** Problem to work on **
Go through the data below and return each line containing the word "arrow".

(Saved data entries)
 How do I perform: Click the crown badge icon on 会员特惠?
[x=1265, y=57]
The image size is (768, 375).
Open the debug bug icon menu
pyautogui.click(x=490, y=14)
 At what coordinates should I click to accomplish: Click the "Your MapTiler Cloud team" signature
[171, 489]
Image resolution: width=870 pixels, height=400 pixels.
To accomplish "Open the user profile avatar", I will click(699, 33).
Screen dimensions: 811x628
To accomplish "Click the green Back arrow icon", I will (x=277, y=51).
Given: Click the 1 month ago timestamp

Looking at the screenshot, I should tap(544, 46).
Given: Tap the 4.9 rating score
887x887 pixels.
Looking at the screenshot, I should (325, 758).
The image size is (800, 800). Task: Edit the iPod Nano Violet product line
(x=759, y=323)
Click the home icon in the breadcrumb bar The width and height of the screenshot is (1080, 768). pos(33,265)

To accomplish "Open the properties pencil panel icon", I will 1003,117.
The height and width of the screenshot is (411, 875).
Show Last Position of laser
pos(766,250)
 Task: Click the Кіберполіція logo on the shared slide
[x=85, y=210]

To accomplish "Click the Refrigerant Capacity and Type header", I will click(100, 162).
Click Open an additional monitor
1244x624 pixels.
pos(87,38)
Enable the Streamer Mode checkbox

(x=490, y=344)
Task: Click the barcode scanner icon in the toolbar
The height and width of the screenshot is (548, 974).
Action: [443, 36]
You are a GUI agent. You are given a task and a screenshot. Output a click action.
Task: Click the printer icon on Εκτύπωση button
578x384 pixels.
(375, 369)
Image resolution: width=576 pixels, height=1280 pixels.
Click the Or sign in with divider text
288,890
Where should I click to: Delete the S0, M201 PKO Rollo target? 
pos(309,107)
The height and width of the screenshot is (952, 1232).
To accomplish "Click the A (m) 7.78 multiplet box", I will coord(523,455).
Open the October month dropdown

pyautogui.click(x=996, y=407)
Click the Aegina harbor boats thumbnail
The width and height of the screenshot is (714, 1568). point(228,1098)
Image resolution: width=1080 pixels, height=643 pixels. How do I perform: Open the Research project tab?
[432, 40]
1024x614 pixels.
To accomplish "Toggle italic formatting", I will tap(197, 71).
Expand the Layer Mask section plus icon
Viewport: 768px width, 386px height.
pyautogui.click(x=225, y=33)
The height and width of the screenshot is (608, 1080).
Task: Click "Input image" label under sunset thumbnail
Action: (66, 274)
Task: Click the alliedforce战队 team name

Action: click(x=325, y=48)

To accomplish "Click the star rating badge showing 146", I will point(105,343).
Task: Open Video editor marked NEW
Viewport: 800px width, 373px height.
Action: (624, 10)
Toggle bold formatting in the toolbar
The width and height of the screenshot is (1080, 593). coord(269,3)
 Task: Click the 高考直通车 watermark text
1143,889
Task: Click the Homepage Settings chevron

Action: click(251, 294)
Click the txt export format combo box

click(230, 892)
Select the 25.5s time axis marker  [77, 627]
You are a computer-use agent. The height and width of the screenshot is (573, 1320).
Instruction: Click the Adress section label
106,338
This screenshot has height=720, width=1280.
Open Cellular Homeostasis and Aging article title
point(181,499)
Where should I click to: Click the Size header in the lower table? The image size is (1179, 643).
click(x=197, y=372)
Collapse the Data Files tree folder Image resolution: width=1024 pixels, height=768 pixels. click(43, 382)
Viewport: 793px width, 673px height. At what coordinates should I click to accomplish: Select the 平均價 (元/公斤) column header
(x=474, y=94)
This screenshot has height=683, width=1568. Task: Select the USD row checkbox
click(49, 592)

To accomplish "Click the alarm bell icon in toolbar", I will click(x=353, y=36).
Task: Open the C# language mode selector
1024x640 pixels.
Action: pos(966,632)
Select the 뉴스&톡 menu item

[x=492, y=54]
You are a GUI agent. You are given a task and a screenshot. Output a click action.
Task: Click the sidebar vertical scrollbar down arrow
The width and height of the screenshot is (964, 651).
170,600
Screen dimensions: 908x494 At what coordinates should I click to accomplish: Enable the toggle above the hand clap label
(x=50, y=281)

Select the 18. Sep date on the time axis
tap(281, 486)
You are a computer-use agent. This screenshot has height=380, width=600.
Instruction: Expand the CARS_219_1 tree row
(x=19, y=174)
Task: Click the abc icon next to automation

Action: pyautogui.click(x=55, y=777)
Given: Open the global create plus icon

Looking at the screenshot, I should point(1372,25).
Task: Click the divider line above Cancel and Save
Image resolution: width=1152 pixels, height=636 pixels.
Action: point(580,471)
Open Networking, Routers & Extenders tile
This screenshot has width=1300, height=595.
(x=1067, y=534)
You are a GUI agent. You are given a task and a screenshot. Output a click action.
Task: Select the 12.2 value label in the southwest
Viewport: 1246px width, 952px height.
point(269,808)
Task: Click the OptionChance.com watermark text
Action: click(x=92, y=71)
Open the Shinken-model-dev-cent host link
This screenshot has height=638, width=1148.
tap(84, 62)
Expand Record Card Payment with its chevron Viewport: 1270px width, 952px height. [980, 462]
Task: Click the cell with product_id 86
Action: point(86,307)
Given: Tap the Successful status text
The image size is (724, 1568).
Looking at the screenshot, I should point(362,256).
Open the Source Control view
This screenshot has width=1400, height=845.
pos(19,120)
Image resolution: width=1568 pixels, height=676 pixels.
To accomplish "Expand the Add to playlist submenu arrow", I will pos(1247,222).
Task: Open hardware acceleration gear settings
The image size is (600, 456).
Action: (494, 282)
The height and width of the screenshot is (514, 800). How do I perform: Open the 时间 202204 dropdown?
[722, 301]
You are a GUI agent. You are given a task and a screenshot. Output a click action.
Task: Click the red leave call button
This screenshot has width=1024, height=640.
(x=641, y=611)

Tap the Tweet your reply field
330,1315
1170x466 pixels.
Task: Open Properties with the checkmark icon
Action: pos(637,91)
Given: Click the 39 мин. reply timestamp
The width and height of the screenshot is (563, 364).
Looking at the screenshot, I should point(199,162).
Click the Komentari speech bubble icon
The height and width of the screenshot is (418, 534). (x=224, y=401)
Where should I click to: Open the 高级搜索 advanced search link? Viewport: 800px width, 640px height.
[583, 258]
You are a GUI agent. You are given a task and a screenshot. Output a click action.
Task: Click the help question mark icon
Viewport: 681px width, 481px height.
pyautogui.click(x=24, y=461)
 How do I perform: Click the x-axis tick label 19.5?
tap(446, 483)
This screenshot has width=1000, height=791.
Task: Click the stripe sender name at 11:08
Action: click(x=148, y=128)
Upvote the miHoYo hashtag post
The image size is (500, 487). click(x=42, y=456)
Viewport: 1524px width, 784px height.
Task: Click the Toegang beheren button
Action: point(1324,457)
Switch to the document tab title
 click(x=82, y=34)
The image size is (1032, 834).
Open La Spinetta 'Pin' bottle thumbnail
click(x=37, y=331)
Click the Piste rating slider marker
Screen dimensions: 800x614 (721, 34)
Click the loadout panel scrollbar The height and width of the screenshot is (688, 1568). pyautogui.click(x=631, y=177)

** Output **
To accomplish "Click the green Back arrow icon", I will (x=277, y=51).
Task: Click the sidebar vertical scrollbar down arrow
To accomplish "Expand the Add to playlist submenu arrow", I will pos(1247,222).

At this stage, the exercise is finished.